Limitations include the observational design, which limits the ability to infer cause and effect. While we adjusted our models for clinical and lifestyle-related covariates, as with all observational studies, residual confounding may still exist. Other limitations are that we were unable to adjust for completion of primary or hormone therapy, quantitative UV exposure or serum PTH concentration, the latter is directly linked with vitamin D metabolism and vitamin D activity [35
]. However, following adjustment for hours of outdoor physical activity (a surrogate variable for direct UV exposure), we observed no appreciable change in the HR for vitamin D status. We carefully considered examining the effect of serum 25(OH)D on disease recurrence. The pathological diagnosis to differentiate between recurrence and the new occurrence of a breast cancer is sometimes difficult [37
]. Rather than risk misclassification, we have chosen to report only data with clear outcomes, which is breast-cancer specific and total mortality. In addition, few breast cancer-specific deaths occurred in our cohort, resulting in limited power to examine breast cancer-specific mortality by vitamin D status or examine the effects of confounding or effect modification. Further, there is a possibility that the association of low serum 25(OH)D with high BMI, African-American and Hispanic race-ethnicity, less physical activity, and other known prognostic factors for breast cancer may explain the significant association observed in the unadjusted analysis. Finally, as with all observational studies there may be residual confounding.

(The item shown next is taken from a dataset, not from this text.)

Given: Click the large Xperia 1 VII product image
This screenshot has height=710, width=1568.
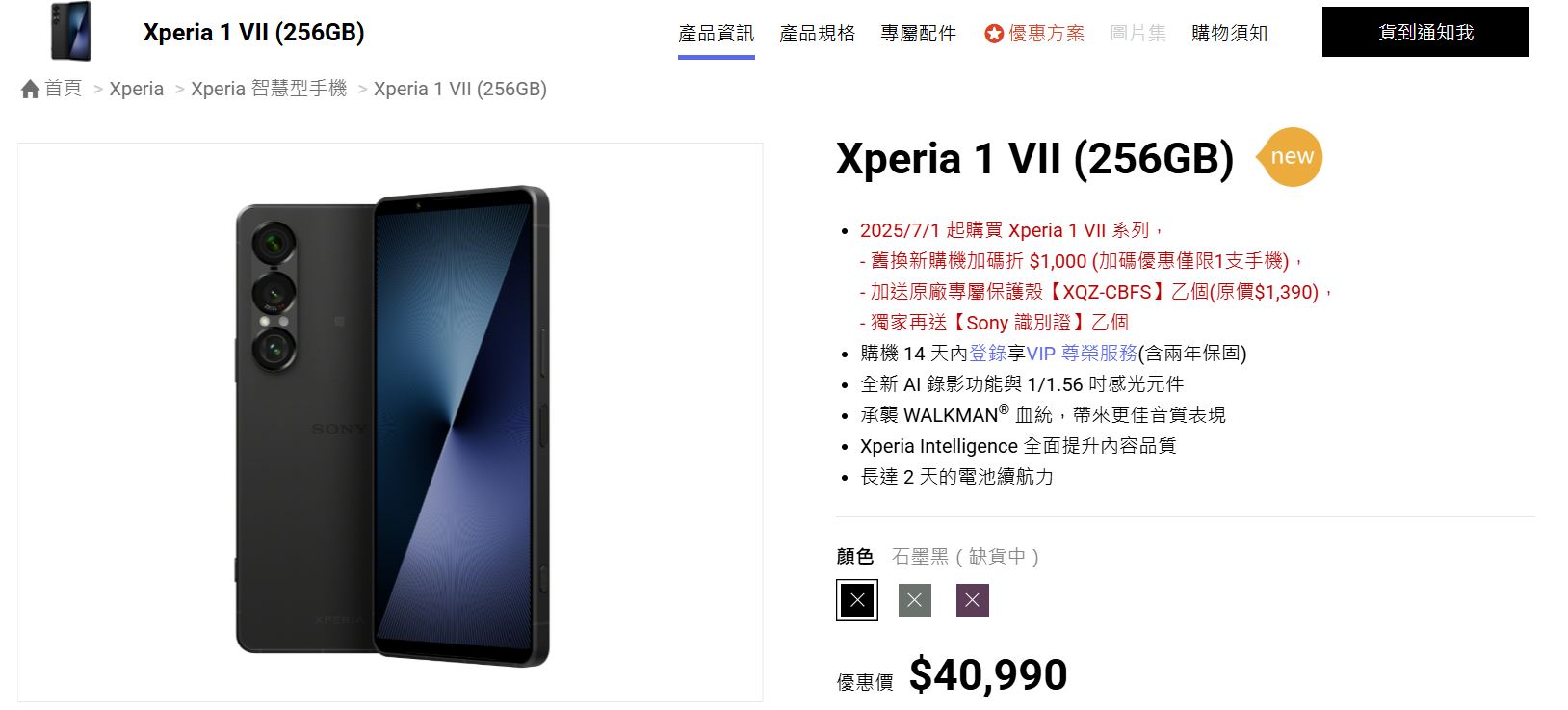Looking at the screenshot, I should pos(390,423).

In conclusion, in this multi-ethnic cohort of breast cancer survivors, higher vs. lower serum 25(OH)D suggest an association with improved overall survival, but results were not statistically significant and must be interpreted with caution. However, lacking clinical trial evidence, we cannot confirm that supplementation with vitamin D will improve survival, nor can we speculate on the dosage necessary to achieve optimal ranges in this population. We note that there is ongoing debate on these cut-off values with others suggesting lower cut-off levels for vitamin D deficiency (e.g. 12 ng/mL) or believe that levels of 20 ng/mL are sufficient [38
]. Of interest, the Institute of Medicine (2010) and the Endocrine Society (2011) recommend that in order to maintain bone health and normal calcium metabolism, normal weight healthy women aged 19–50 consume 600 IU/day of vitamin D3 and normal weight healthy women older than 50 years consume 800 IU/day [42
]. Additional research is needed to determine whether breast cancer patients should be screened for vitamin D deficiency and to determine the optimal practice guidelines for treatment.